Sweet & Sour Cherry Bourbon Preserves

sour cherries!

Last year we ended up with a lot more fruit than we originally planned to process (by many, many pounds.) We were a little hesitant about big batches of preserves, as we were still working through the epic amount of mediocre strawberry jam we made in 2009, our first year of canning. To use up all this unplanned bounty, we ended up making jams & preserves in small batches. The experiment worked out well, we have been enjoying many of the things we made last year (lamenting we didn’t make more in some cases.) As a result, we have decided to make more small batch preserves out of our fruit this year.

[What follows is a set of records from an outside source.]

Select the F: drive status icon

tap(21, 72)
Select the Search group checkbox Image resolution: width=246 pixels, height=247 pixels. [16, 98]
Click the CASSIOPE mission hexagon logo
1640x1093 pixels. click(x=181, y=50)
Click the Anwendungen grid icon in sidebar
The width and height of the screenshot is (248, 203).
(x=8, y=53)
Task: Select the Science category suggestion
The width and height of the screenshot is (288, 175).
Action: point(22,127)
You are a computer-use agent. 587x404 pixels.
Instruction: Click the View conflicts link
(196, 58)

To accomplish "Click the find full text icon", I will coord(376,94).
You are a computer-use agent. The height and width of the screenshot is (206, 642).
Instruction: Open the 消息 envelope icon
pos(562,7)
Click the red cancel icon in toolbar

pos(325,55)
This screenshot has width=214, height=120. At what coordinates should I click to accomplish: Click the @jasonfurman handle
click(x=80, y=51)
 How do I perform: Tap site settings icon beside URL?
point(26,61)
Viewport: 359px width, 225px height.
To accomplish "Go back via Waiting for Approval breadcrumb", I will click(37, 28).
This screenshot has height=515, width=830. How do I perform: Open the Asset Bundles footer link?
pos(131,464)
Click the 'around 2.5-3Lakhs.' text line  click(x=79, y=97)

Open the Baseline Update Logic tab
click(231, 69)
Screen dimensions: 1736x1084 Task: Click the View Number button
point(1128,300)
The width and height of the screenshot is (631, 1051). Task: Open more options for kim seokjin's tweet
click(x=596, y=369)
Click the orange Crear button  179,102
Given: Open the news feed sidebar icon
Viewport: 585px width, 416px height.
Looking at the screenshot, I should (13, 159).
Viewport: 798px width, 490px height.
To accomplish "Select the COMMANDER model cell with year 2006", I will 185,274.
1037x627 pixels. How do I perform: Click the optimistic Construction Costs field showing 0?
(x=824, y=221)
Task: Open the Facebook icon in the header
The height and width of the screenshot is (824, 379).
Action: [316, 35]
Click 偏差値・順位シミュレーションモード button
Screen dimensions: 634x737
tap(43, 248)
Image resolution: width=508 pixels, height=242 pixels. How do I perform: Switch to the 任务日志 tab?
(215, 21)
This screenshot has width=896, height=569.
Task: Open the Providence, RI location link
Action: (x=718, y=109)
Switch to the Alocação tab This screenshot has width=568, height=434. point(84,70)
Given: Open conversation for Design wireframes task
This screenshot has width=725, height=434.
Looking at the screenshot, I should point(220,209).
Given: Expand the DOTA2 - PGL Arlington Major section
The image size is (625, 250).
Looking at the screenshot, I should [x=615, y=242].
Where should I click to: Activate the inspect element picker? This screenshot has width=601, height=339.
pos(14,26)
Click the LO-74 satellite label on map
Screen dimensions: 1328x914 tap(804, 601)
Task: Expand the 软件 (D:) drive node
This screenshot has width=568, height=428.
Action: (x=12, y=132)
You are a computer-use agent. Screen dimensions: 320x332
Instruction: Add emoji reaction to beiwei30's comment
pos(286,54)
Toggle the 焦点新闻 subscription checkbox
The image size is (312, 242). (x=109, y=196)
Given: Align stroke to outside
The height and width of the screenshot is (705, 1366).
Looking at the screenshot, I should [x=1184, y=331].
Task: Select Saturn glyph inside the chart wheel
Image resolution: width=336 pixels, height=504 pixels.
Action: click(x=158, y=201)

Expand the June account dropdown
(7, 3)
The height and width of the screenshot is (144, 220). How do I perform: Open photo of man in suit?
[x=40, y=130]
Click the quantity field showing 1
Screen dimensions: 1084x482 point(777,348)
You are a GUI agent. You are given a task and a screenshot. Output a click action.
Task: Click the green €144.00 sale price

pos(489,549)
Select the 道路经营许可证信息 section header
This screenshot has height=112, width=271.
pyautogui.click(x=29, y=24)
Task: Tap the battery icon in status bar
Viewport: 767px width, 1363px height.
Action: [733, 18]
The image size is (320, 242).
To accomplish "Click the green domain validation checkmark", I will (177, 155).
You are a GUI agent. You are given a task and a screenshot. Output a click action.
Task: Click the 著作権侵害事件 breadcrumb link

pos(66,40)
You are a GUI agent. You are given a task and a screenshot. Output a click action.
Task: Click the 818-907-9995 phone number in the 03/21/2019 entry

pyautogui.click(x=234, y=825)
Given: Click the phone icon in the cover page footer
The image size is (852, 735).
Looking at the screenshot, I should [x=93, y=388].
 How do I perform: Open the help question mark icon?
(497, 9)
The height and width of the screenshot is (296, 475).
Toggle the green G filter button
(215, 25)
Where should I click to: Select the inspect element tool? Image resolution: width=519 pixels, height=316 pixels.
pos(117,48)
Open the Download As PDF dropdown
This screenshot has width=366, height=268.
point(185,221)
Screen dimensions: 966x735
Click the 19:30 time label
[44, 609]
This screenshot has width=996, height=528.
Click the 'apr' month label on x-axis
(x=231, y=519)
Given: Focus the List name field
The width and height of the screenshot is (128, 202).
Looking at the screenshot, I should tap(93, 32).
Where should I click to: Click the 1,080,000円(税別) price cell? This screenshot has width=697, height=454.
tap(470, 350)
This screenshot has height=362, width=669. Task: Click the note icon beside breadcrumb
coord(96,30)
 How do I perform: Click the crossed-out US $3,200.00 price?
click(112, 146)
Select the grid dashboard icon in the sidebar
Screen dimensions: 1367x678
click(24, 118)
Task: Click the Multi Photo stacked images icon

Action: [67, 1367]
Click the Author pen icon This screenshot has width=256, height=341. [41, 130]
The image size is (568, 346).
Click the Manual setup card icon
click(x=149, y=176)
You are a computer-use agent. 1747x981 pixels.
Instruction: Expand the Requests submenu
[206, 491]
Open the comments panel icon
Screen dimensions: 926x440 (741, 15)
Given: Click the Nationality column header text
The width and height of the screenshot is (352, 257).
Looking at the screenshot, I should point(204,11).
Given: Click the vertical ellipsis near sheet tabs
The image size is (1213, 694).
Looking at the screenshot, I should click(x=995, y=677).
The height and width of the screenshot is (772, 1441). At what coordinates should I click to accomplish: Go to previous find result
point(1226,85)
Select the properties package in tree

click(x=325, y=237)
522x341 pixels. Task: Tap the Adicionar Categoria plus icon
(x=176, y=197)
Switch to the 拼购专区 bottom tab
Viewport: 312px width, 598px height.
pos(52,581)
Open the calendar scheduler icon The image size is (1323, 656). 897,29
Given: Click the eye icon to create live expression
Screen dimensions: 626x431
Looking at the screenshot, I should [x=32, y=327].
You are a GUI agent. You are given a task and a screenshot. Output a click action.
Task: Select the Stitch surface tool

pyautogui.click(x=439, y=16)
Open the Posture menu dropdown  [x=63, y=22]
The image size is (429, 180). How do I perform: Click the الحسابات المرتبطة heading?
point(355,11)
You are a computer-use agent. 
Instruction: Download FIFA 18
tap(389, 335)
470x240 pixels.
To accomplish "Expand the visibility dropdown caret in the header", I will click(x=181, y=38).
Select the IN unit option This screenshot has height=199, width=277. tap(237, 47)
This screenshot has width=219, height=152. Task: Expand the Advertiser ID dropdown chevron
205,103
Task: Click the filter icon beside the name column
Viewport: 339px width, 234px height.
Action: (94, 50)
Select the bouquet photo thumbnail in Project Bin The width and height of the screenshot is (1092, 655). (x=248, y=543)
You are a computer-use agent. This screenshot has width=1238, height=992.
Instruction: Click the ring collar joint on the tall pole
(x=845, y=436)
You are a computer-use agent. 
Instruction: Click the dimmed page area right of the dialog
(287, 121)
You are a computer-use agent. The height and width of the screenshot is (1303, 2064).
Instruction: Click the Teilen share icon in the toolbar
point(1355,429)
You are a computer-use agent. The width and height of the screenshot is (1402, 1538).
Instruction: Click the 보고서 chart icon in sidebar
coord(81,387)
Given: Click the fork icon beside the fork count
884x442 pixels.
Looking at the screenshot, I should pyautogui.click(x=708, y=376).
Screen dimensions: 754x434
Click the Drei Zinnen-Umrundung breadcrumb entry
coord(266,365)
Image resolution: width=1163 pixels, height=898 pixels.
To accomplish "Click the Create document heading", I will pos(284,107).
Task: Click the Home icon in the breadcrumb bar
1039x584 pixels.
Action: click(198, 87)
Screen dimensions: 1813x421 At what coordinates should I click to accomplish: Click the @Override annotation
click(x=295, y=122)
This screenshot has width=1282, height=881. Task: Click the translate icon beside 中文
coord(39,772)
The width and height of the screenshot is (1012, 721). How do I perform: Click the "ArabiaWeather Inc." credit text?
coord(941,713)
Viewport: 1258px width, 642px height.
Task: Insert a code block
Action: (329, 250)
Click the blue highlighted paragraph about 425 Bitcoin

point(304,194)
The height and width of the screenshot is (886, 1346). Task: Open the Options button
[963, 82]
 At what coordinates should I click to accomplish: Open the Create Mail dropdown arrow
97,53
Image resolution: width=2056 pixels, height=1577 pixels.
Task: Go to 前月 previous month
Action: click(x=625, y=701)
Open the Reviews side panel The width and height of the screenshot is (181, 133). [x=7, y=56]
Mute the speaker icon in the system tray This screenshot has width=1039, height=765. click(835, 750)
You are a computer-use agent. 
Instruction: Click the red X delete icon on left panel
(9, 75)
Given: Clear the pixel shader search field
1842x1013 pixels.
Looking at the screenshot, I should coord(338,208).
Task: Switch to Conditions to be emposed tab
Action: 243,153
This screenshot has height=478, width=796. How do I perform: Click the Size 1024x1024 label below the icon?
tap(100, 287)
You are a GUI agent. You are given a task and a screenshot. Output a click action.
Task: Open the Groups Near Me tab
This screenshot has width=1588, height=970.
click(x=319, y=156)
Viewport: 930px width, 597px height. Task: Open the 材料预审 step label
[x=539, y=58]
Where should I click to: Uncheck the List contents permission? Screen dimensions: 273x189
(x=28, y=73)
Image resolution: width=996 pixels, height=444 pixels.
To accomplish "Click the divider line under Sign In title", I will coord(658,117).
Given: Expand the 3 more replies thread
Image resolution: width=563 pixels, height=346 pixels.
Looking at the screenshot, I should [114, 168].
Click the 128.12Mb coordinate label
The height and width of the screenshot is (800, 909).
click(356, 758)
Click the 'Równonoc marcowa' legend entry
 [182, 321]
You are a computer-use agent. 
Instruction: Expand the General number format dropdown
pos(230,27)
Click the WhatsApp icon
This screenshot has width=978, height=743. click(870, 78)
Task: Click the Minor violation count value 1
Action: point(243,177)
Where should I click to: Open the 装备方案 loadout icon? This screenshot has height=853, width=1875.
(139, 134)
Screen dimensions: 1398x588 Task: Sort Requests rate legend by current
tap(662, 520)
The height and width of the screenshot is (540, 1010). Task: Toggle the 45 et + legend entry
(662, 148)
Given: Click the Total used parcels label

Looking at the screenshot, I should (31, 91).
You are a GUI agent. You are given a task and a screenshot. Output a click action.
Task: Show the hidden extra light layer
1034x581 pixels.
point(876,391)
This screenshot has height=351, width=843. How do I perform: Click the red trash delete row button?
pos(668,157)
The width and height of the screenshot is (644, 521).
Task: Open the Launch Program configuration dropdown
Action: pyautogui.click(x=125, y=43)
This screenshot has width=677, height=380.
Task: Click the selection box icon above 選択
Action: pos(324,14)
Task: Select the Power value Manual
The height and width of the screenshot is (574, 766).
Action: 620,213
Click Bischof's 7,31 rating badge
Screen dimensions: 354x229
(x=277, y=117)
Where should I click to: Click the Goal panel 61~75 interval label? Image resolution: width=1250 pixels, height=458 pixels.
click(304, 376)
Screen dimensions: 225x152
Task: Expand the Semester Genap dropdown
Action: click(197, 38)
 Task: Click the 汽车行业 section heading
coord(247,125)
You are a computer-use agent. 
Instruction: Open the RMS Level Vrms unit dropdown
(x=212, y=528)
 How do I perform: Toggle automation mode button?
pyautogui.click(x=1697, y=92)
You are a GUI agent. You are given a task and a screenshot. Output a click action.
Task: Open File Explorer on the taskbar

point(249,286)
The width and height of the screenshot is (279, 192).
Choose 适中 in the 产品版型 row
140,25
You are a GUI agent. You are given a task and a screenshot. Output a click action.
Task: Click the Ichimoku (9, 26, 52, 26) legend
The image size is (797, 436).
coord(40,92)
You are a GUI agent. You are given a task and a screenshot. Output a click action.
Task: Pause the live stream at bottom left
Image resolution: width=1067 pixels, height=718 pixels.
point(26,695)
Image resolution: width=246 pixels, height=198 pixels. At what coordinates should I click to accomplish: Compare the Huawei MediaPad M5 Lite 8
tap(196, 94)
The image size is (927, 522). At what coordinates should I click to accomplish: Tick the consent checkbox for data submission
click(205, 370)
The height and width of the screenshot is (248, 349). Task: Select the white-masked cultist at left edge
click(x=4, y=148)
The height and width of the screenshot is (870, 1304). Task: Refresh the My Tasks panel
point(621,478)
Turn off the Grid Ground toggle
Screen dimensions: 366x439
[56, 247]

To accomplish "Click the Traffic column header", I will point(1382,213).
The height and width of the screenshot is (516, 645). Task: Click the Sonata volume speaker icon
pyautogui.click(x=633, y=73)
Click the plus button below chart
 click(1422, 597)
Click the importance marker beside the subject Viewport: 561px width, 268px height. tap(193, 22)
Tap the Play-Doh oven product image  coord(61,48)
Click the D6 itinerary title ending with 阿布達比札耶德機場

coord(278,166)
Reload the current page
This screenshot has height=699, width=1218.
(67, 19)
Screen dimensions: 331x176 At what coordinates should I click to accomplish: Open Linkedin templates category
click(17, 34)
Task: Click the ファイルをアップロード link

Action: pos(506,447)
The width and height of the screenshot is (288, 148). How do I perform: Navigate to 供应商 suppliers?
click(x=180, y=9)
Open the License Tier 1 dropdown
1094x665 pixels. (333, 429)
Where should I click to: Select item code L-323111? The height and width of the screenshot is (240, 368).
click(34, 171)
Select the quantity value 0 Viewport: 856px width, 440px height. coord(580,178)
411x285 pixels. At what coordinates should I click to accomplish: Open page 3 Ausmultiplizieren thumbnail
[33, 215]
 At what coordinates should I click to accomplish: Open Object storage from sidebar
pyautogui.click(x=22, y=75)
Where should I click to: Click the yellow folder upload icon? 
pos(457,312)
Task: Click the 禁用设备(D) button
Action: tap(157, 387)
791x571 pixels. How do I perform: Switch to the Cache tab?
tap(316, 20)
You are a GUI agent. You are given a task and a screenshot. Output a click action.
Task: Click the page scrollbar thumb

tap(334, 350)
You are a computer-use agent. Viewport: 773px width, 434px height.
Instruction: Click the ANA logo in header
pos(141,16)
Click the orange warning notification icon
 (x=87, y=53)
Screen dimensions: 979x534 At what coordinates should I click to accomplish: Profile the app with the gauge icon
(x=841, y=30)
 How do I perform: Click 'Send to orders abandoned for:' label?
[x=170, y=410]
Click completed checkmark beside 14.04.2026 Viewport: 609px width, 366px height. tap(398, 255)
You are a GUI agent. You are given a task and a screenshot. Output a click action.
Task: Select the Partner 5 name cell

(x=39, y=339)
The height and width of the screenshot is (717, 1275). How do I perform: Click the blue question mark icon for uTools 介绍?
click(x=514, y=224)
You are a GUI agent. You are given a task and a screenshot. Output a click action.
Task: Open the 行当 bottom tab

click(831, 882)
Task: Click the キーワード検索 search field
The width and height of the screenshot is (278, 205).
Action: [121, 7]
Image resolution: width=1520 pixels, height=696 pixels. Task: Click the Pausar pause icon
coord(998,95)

This week, to start the canning season, we came into a large haul of sweet & sour cherries through a Not Far From the Tree pick. The problem is, we don’t regularly make cherry based preserves. Usually we purchase 5L pails of sour cherries and freeze them for pies and tarts. We have also canned whole sour cherries. Given the quantity available, we wanted to come up with several ways to use them.

In times of canning uncertainty we first check for a recipe from Marisa at Food in Jars that comes close to what we want and build from there. We settled on her Sour Cherry Jam that looked great and was simple enough we could modify it to suit what we wanted 🙂 These modifications included the last minute exclusion of pectin and inclusion of Bourbon.

The results were a delicious preserve. We liked it so much we went out and got more cherries from a local grower this week and made another batch!

Most of this recipe (directions and all) are from Food in Jars – we only tweaked minor things.


600g Sour cherries, pitted and mashed
600g Sweet cherries, pitted and mashed
325g white sugar
1/4 cup Bourbon, anything will do, we used Woodford Reserve.


  1. Put three half-pint jars or six quarter-pints (or some combination thereof) in your canning pot and bring to a boil.
  2. Combine fruit and sugar in a heavy, non-reactive pot. Bring to a boil and let bubble for a good twenty minutes (our second batch was ~25minutes.) You want to cook it until it looks like boiling sugar – thick and viscous. Add the bourbon and boil for another five minutes.
  3. Kill the heat, fill your jars (leaving 1/2″ head space), wipe rims, apply the lids and rings and process in the hot water bath for 10 minutes. Remove jars from water and let cool on the countertop. When the jars are cool (I typically wait until overnight), remove the rings and test the seal by picking the jar up by the lid. If it stays put, your jars are good to store indefinitely.